The mutable arrays contain the reference to the ST
monad they were in, a dummy type parameter to keep things hygienic.
newtype Elf = Elf Position
deriving (Eq, Ord, Show)
type Population = A.Array Position (Maybe Elf)
type MPopulation s = STArray s Position (Maybe Elf)
type MClashCounts s = STArray s Position Int
I decided to maintain a border of at least one unoccupied cell around the elves. That meant each elf could check where it was going without having to worry about bounds checking.
Using arrays
The top-level change was localised to the simulateOnce
function, that did one round of the simulation. This changed from
simulateOnce =
do proposeMoves
removeClashes
moveElves
updateDirections
updateCount
to
simulateOnce =
do updateGrove
growGrove
updateDirections
updateCount
where updateGrove
handles all the array manipulation and growGrove
updates the size of the array after each round.

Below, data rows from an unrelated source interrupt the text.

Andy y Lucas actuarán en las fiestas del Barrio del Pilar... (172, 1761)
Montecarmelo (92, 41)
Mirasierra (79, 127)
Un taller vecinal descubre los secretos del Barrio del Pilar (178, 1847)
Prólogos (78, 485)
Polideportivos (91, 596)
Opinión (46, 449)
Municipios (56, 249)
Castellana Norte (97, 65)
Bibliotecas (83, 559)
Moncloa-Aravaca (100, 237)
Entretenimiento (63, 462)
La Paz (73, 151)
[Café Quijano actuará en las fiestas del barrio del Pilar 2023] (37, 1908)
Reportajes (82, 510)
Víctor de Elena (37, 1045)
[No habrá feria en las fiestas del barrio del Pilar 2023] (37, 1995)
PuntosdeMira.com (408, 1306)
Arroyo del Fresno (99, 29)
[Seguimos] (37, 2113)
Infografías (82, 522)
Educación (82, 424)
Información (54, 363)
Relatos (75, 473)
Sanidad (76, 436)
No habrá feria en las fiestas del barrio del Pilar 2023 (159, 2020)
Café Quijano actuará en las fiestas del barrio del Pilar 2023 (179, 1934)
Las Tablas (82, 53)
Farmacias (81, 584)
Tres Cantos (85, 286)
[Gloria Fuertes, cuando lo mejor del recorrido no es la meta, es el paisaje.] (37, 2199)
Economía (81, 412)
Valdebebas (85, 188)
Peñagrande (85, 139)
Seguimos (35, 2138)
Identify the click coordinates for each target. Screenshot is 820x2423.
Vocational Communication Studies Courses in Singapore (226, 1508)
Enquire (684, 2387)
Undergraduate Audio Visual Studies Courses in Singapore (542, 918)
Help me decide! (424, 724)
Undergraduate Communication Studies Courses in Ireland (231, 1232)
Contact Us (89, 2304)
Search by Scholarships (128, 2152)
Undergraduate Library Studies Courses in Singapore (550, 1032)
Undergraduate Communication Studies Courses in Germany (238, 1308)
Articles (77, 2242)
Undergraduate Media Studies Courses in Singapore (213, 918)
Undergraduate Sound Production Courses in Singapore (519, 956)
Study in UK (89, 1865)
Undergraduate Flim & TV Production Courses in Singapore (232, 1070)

Below that level, a lot of things changed!
updateGrove
uses the runSTArray
function to handle the conversion of the Array
of elves into a mutable one, the updates, then the conversion back to the immutable array.
updateGrove :: GroveState ()
updateGrove =
do grove <- gets currentGrove
proposalsInf <- gets proposalDirections
let proposals = take 4 proposalsInf
let newGrove =
runSTArray $
do mPopulation <- M.thaw grove
mCounts <- M.mapArray (const 0) mPopulation
proposeMoves mPopulation mCounts proposals
removeClashes mPopulation mCounts
moveElves mPopulation
return mPopulation
modify' (\g -> g { currentGrove = newGrove})
It maintains two arrays: one of Maybe Elf
, showing where the elves are; and one of Int
, showing how many elves will move into a particular position. proposeMoves
updates both of these as each elf decides where to move.
The functions below here aren't that interesting to explain (you can see them yourself). The main consequence is that some of the code has to be split to have explicit intermediate results, if different parts do and don't use the arrays. For instance, the noElves
function returns whether there are no elves in a set of locations. The Set
-based version looks like this:
noElves :: Population -> S.Set Position -> Bool
noElves elves tests = S.null $ S.intersection tests $ S.map _current elves
but the Array
-based version looks like this:
noElves :: MPopulation s -> [Position] -> ST s Bool
noElves elves tests =
do others <- mapM (M.readArray elves) tests
return $ all isNothing others
Performance
Using Array
s reduces the runtime from seven minutes to seven seconds, but at the cost of now using 18Mb of RAM rather than the original 14Mb.
Program | Wall time | Memory used (kb) |
---|---|---|
Original | 6:10.18 | 13,408 |
Hash sets | 6:00.52 | 14,208 |
Arrays | 0:06:49 | 17,604 |
The main downside of this approach is the change in programming style it mandates. This program is fundamentally about the mutation of a shared piece of state (the grove of elves). As such, it dictates the shape of the program that does that mutation. The code that solves this problem has a very imperative style, where I've outlined the steps to take and the order to take them, rather than expressing what I want done and allowing results to come together as needed.
Code
You can get the code from my locally-hosted Git repo, or from Gitlab.